AIM OF THE EXERCISE =>
From the entries below, extract every line that includes the word "resolution".

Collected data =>

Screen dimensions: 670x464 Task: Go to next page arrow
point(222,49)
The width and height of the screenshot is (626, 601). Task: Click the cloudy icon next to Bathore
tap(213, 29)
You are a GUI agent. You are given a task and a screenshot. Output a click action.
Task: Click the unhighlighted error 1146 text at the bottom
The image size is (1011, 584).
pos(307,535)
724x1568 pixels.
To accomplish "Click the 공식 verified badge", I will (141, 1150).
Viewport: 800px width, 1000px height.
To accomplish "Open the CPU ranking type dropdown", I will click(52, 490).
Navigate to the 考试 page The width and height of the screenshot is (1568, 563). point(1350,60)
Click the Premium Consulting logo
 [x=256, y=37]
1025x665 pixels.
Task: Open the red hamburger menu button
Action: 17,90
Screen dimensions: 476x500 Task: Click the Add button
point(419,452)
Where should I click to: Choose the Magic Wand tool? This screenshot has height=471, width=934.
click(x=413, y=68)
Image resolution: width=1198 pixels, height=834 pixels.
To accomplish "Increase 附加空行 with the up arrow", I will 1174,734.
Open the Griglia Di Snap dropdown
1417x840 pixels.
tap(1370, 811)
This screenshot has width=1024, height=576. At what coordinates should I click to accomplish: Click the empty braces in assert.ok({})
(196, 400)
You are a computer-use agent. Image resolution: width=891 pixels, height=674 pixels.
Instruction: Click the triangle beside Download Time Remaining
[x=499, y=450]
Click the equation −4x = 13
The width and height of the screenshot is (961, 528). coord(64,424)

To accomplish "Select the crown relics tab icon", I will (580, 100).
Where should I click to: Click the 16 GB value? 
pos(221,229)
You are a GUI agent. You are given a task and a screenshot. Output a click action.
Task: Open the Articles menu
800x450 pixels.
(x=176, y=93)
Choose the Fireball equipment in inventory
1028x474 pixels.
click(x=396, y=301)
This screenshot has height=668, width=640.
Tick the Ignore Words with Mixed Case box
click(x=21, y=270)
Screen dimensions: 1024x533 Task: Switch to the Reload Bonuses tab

SOLVED EXERCISE =>
Image resolution: width=1198 pixels, height=834 pixels.
You are a computer-use agent. Image resolution: width=891 pixels, height=674 pixels.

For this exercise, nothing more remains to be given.